**What the task asks:** In the entries that follow, the first line to write out is the one containing "Blog Standard (332, 1677)", and the last is the one containing "[Previous (arrow left)] (28, 1300)". Reproduce that stretch exactly, with nothing before or after it.

[Dataset entries]
#####

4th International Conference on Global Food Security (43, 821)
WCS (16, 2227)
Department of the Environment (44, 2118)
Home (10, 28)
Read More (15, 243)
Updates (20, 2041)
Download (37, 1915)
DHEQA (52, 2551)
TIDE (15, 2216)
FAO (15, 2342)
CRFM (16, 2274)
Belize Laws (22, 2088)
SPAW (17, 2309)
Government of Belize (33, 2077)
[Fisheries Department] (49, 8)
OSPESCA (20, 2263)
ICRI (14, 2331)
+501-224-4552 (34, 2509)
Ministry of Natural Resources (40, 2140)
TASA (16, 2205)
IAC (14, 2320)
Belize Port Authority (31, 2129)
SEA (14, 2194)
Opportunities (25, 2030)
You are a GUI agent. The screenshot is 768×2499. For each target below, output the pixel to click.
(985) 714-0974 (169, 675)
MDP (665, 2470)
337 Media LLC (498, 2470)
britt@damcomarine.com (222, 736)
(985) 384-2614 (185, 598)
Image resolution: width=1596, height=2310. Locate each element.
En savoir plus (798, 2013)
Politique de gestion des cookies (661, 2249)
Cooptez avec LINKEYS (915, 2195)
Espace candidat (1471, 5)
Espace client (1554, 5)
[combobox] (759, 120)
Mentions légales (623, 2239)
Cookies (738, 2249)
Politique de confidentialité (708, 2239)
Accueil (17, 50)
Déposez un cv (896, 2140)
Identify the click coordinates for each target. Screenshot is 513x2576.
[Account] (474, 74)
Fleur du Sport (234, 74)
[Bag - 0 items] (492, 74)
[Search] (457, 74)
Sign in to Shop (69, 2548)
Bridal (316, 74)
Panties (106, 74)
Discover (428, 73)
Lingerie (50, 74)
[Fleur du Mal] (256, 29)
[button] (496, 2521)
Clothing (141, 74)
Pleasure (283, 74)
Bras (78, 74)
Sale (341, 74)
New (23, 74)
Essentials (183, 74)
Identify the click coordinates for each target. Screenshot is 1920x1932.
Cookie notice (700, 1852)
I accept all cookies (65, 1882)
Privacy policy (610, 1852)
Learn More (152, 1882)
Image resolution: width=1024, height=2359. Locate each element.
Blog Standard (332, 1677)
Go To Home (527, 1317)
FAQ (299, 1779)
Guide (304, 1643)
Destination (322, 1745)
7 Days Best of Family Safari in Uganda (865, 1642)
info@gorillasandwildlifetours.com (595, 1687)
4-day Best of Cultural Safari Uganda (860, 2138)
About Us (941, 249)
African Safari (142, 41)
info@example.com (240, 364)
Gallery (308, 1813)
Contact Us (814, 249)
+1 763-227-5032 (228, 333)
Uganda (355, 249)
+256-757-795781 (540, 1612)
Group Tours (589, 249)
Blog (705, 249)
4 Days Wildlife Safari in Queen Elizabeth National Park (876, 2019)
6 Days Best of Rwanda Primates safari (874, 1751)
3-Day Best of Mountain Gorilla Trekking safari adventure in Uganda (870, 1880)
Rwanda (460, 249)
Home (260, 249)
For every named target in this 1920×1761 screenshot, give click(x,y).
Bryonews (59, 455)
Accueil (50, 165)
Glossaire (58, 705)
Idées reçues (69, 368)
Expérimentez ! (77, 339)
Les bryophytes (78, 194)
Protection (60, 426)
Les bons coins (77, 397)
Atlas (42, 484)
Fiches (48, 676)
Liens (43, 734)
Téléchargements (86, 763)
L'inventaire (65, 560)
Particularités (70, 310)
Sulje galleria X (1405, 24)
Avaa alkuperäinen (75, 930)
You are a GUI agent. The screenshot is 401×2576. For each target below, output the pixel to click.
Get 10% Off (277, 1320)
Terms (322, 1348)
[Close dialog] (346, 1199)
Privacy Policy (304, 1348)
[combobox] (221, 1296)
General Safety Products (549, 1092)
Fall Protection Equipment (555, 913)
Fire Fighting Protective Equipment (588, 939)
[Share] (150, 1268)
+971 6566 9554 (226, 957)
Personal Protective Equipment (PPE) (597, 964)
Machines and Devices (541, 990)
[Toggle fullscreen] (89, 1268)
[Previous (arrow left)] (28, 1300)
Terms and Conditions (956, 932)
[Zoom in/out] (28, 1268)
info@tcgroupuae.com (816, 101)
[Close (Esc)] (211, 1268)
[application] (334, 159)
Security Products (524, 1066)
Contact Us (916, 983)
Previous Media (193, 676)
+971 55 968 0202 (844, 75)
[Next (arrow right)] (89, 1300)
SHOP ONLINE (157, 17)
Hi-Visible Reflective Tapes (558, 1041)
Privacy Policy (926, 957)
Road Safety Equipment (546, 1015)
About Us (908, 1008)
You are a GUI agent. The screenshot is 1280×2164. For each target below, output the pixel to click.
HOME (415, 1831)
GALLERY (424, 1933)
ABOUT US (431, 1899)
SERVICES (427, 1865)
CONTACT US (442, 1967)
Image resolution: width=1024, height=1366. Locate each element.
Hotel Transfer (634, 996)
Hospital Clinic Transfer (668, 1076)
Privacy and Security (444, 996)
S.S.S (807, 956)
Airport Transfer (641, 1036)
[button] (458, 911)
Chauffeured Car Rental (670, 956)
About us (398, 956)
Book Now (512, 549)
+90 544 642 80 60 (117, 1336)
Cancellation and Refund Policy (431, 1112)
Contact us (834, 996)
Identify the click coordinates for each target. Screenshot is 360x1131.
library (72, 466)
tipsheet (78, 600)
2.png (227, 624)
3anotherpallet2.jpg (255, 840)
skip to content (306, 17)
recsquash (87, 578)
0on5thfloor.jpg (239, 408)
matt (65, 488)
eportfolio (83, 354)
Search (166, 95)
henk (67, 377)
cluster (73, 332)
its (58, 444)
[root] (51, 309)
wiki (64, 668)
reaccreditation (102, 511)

#####

**Problem solution:**
Blog Standard (332, 1677)
Go To Home (527, 1317)
FAQ (299, 1779)
Guide (304, 1643)
Destination (322, 1745)
7 Days Best of Family Safari in Uganda (865, 1642)
info@gorillasandwildlifetours.com (595, 1687)
4-day Best of Cultural Safari Uganda (860, 2138)
About Us (941, 249)
African Safari (142, 41)
info@example.com (240, 364)
Gallery (308, 1813)
Contact Us (814, 249)
+1 763-227-5032 (228, 333)
Uganda (355, 249)
+256-757-795781 (540, 1612)
Group Tours (589, 249)
Blog (705, 249)
4 Days Wildlife Safari in Queen Elizabeth National Park (876, 2019)
6 Days Best of Rwanda Primates safari (874, 1751)
3-Day Best of Mountain Gorilla Trekking safari adventure in Uganda (870, 1880)
Rwanda (460, 249)
Home (260, 249)
For every named target in this 1920×1761 screenshot, give click(x,y).
Bryonews (59, 455)
Accueil (50, 165)
Glossaire (58, 705)
Idées reçues (69, 368)
Expérimentez ! (77, 339)
Les bryophytes (78, 194)
Protection (60, 426)
Les bons coins (77, 397)
Atlas (42, 484)
Fiches (48, 676)
Liens (43, 734)
Téléchargements (86, 763)
L'inventaire (65, 560)
Particularités (70, 310)
Sulje galleria X (1405, 24)
Avaa alkuperäinen (75, 930)
You are a GUI agent. The screenshot is 401×2576. For each target below, output the pixel to click.
Get 10% Off (277, 1320)
Terms (322, 1348)
[Close dialog] (346, 1199)
Privacy Policy (304, 1348)
[combobox] (221, 1296)
General Safety Products (549, 1092)
Fall Protection Equipment (555, 913)
Fire Fighting Protective Equipment (588, 939)
[Share] (150, 1268)
+971 6566 9554 (226, 957)
Personal Protective Equipment (PPE) (597, 964)
Machines and Devices (541, 990)
[Toggle fullscreen] (89, 1268)
[Previous (arrow left)] (28, 1300)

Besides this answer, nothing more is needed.